(How to complete this task): Every record that appears below should be transcribed exactly.

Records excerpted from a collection
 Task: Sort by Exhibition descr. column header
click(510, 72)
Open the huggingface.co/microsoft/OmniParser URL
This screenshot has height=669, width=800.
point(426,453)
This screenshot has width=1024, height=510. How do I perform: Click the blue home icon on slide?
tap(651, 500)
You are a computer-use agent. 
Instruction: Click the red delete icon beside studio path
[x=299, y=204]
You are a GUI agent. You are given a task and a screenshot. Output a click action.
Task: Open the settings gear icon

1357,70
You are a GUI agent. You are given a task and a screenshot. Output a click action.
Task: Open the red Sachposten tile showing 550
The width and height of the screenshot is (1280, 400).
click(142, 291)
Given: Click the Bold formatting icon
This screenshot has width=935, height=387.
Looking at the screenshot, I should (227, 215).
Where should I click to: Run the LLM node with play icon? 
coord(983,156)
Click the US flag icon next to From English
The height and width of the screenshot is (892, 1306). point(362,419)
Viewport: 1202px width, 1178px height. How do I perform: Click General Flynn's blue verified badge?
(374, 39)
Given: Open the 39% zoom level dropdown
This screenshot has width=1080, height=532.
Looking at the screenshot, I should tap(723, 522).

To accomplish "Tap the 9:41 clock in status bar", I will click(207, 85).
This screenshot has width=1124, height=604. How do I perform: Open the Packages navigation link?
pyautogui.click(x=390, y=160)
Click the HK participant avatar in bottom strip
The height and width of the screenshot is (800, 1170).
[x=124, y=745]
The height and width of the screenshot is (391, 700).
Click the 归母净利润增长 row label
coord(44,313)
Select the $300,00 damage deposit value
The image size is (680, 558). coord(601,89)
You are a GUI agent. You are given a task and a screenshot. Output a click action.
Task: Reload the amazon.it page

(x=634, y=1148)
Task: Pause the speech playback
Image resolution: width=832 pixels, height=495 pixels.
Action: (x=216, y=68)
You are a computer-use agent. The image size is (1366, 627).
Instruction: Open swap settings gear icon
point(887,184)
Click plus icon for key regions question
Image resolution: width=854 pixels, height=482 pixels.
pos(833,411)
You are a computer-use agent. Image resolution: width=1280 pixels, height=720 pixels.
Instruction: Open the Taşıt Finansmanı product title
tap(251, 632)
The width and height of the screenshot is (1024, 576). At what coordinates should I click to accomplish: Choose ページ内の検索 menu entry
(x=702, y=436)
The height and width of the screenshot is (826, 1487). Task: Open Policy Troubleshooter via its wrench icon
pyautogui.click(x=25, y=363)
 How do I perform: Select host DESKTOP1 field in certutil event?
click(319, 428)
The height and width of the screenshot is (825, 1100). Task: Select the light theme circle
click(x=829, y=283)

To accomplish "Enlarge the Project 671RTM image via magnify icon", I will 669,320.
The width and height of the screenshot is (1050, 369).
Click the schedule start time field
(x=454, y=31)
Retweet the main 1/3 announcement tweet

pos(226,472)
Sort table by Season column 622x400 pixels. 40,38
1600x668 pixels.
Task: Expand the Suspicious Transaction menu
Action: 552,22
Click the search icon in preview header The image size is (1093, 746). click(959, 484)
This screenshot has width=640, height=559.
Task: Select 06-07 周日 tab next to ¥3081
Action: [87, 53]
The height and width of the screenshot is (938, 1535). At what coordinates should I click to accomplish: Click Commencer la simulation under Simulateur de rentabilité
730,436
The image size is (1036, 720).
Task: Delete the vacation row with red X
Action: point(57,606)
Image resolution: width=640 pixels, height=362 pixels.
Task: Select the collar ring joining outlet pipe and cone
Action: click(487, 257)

(Answer box):
 Task: Sort by Exhibition descr. column header
click(510, 72)
Open the huggingface.co/microsoft/OmniParser URL
This screenshot has height=669, width=800.
point(426,453)
This screenshot has width=1024, height=510. How do I perform: Click the blue home icon on slide?
tap(651, 500)
You are a computer-use agent. 
Instruction: Click the red delete icon beside studio path
[x=299, y=204]
You are a GUI agent. You are given a task and a screenshot. Output a click action.
Task: Open the settings gear icon

1357,70
You are a GUI agent. You are given a task and a screenshot. Output a click action.
Task: Open the red Sachposten tile showing 550
The width and height of the screenshot is (1280, 400).
click(142, 291)
Given: Click the Bold formatting icon
This screenshot has width=935, height=387.
Looking at the screenshot, I should (227, 215).
Where should I click to: Run the LLM node with play icon? 
coord(983,156)
Click the US flag icon next to From English
The height and width of the screenshot is (892, 1306). point(362,419)
Viewport: 1202px width, 1178px height. How do I perform: Click General Flynn's blue verified badge?
(374, 39)
Given: Open the 39% zoom level dropdown
This screenshot has width=1080, height=532.
Looking at the screenshot, I should tap(723, 522).

To accomplish "Tap the 9:41 clock in status bar", I will click(207, 85).
This screenshot has width=1124, height=604. How do I perform: Open the Packages navigation link?
pyautogui.click(x=390, y=160)
Click the HK participant avatar in bottom strip
The height and width of the screenshot is (800, 1170).
[x=124, y=745]
The height and width of the screenshot is (391, 700).
Click the 归母净利润增长 row label
coord(44,313)
Select the $300,00 damage deposit value
The image size is (680, 558). coord(601,89)
You are a GUI agent. You are given a task and a screenshot. Output a click action.
Task: Reload the amazon.it page

(x=634, y=1148)
Task: Pause the speech playback
Image resolution: width=832 pixels, height=495 pixels.
Action: (x=216, y=68)
You are a computer-use agent. The image size is (1366, 627).
Instruction: Open swap settings gear icon
point(887,184)
Click plus icon for key regions question
Image resolution: width=854 pixels, height=482 pixels.
pos(833,411)
You are a computer-use agent. Image resolution: width=1280 pixels, height=720 pixels.
Instruction: Open the Taşıt Finansmanı product title
tap(251, 632)
The width and height of the screenshot is (1024, 576). At what coordinates should I click to accomplish: Choose ページ内の検索 menu entry
(x=702, y=436)
The height and width of the screenshot is (826, 1487). Task: Open Policy Troubleshooter via its wrench icon
pyautogui.click(x=25, y=363)
 How do I perform: Select host DESKTOP1 field in certutil event?
click(319, 428)
The height and width of the screenshot is (825, 1100). Task: Select the light theme circle
click(x=829, y=283)

To accomplish "Enlarge the Project 671RTM image via magnify icon", I will 669,320.
The width and height of the screenshot is (1050, 369).
Click the schedule start time field
(x=454, y=31)
Retweet the main 1/3 announcement tweet

pos(226,472)
Sort table by Season column 622x400 pixels. 40,38
1600x668 pixels.
Task: Expand the Suspicious Transaction menu
Action: 552,22
Click the search icon in preview header The image size is (1093, 746). click(959, 484)
This screenshot has width=640, height=559.
Task: Select 06-07 周日 tab next to ¥3081
Action: [87, 53]
The height and width of the screenshot is (938, 1535). At what coordinates should I click to accomplish: Click Commencer la simulation under Simulateur de rentabilité
730,436
The image size is (1036, 720).
Task: Delete the vacation row with red X
Action: point(57,606)
Image resolution: width=640 pixels, height=362 pixels.
Task: Select the collar ring joining outlet pipe and cone
Action: click(487, 257)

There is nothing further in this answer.